My rating: 4 of 5 stars
Tell the Wolves I'm Home is a perfect book for a book club. It's written entirely from the point of view of a fourteen year old girl who has strained and strange relationships with members of her family. It's a coming of age story, but also a book about compassion and about dealing with the worst problems life can send.
Although Tell the Wolves I'm Home was published in 2012, it's set in 1987. It has multiple themes, but the principle story is about the affect of the aids epidemic on the friends and families of the victims. A diagnosis of HIV before the approval of AZT was a death sentence. It also meant dealing with a lack of knowledge in the general public.
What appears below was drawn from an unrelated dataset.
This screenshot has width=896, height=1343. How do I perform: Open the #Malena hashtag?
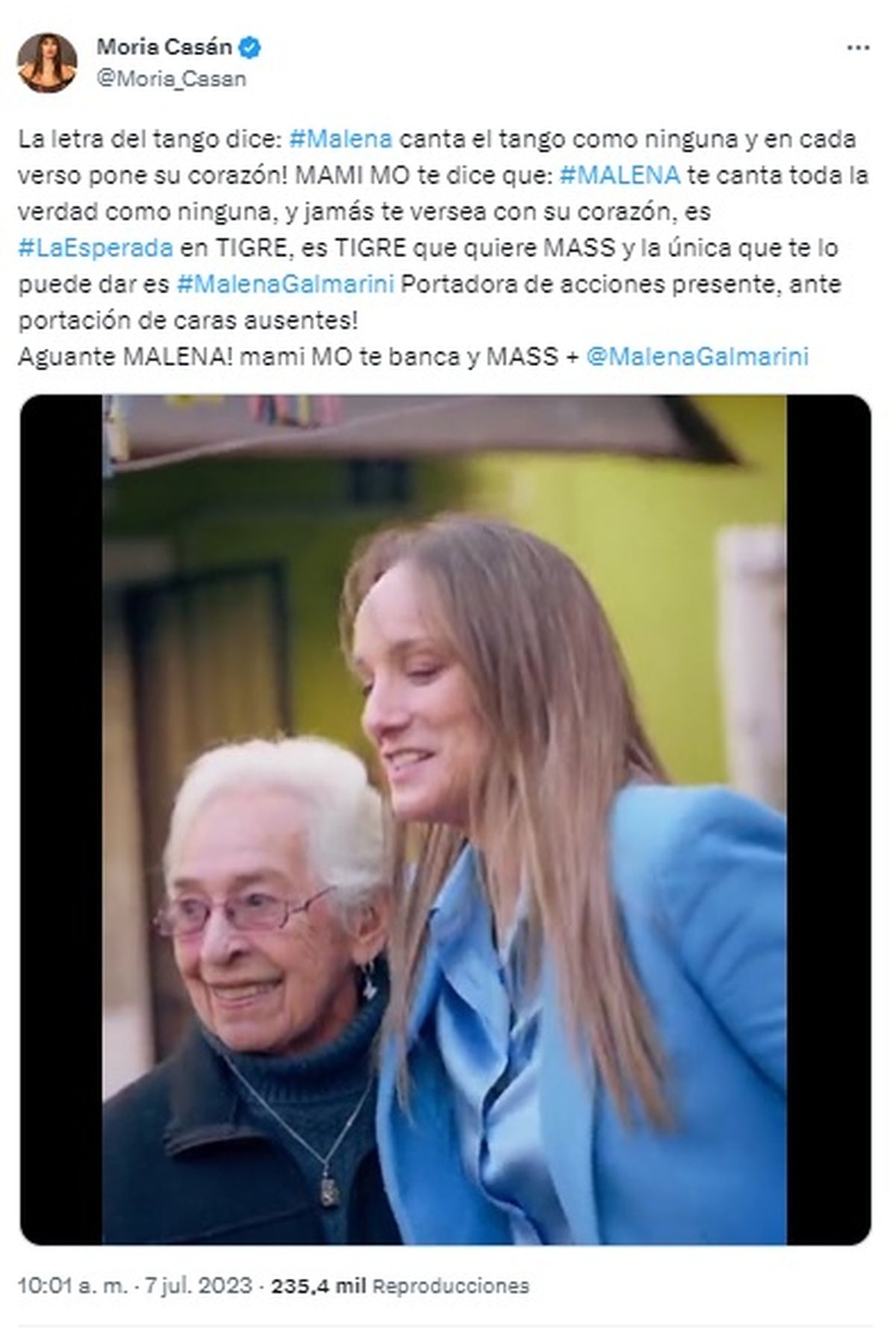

Most people without the disease were ignorant and scared, which meant the people who were HIV positive had to spend the last few months of their lives dealing with problems as unfair as the disease itself. The reactions of the characters in this novel are unique to their circumstances, but are also typical of what went on in the eighties.
The plot is about June Elbus, a fourteen year old girl who is very close to her dying uncle, a world renowned artist. She, along with her mother and her sister Greta, visit this uncle on Sundays while he works on a portrait of the two girls. The painting is to be his final gift to them, although the concept of “final” is carefully avoided. Later in the book June discovers secrets about her uncle's life that were kept from her due to her mother's wishes. The way June comes to understand her mother's failings is one of my favorite parts of the story.
June and her sister, Greta, were once as close as sisters can be, especially during tax seasons when their parents, both accountants, had always left them on their own. But lately Greta has been mean and June doesn't understand why. Greta has always been the talented one. Her school work has come easily to her and she's currently starring in their high school production of South Pacific. June, however, struggles to keep up in class and isn't as popular as her sister. The story of their relationship is interwoven with the story of June's relationship with her Uncle Finn.
I mentioned in the beginning of this review that Tell the Wolves I'm Home is a great novel for book clubs. I was interested to see how readers can buy a study guide for the book and also a book called 100 Provocative Statements about Tell the Wolves I'm Home which is a collection of “hand picked” reviews. It's fairly clear how much material for discussion this book contains.